Regarding CAR T-cells eliminating autoreactive cells, Yi et al., in 2022, using the MS-model of Experimental Autoimmune Encephalomyelitis (EAE) showed that peptide-MHCII CAR (pMHCII-CAR) T-cells prevented demyelination. The researchers engineered CAR T-cells but instead of expressing antigen-binding domain they expressed the complex MHCII-MOG35-55. As a result, the autoreactive CD4+ T-cells which bear high and low affinity TCRs that recognize this self-epitope, bound to the CAR T-cells and then became apoptotic, suggesting that affinity plays a role in the progression of EAE (49). Disease prevention was also revealed by Gupta et al., but this time they used anti-CD19 CAR T-cells for B-cell depletion. Clinical scores and lymphocyte infiltration were reduced in mice treated with CAR T-cells (50) contrasting the evidence of Mitsdoerffer et al. in 2021, who used the spontaneous opticospinal encephalomyelitis model, where mice develop spontaneous EAE in association with meningeal B-cell aggregates. Their research suggested that anti-CD19 CAR-T cells reduced the size of meningeal B-cell aggregates but exacerbated clinical disease probably due to the immunoregulatory role of these follicles (51).

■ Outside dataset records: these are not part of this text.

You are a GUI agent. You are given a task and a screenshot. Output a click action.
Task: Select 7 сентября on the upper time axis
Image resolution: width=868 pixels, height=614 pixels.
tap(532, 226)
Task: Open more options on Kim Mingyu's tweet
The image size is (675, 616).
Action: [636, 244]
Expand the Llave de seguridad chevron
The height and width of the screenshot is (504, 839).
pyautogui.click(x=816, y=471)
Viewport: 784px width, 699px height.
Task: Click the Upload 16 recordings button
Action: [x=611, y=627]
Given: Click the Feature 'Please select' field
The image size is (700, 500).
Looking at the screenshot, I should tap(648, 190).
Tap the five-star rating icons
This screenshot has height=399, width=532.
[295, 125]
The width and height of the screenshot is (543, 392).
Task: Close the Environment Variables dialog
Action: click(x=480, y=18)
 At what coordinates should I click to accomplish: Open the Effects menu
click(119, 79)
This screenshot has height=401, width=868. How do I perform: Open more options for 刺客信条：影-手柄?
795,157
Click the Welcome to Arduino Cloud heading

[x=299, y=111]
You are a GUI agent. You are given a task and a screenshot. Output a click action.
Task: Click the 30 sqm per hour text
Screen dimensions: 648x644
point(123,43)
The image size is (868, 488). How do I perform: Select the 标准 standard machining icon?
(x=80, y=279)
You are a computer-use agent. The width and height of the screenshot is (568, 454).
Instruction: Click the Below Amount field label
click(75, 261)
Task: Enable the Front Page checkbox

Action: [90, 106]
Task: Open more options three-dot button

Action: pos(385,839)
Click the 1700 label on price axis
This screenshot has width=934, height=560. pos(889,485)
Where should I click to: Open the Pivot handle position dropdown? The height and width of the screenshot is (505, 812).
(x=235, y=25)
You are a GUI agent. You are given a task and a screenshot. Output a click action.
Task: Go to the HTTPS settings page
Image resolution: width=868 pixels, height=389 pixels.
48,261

In addition to the eliminating properties of CAR T-cells, Mekala and Geiger, back in 2005, provided early first evidence that genetically engineered Tregs could act therapeutically in MS, as supported by their results in an EAE model. They engineered CD4+ CD25+ Tregs using a chimeric receptor containing antigen-MHC and cytoplasmic signaling tail of TCR-zeta targeting MBP. Infusion of these cells resulted in symptoms alleviation and reduction of the pro-inflammatory milieu that promotes demyelination (52). Then, in 2012, Fransson et al., engineered anti-MOG CAR Tregs expressing a CAR for MOG and FoxP3, the gene responsible for development and function of Tregs. These CAR Tregs were tested, first in vitro and then in vivo and showed not only dampening disease severity but also prolonged effects of CAR Tregs. Disease-free mice, when re-administered the EAE induction protocol, remained disease-free (53). Furthermore, in 2020, De Paula Pohl et al., demonstrated that human CD4+CD25hiCD127low Tregs expressing chimeric receptors targeting either MBP or MOG when transfused in EAE mice, promoted tolerance in autoreactive effector T-cells and hindered disease progression (54).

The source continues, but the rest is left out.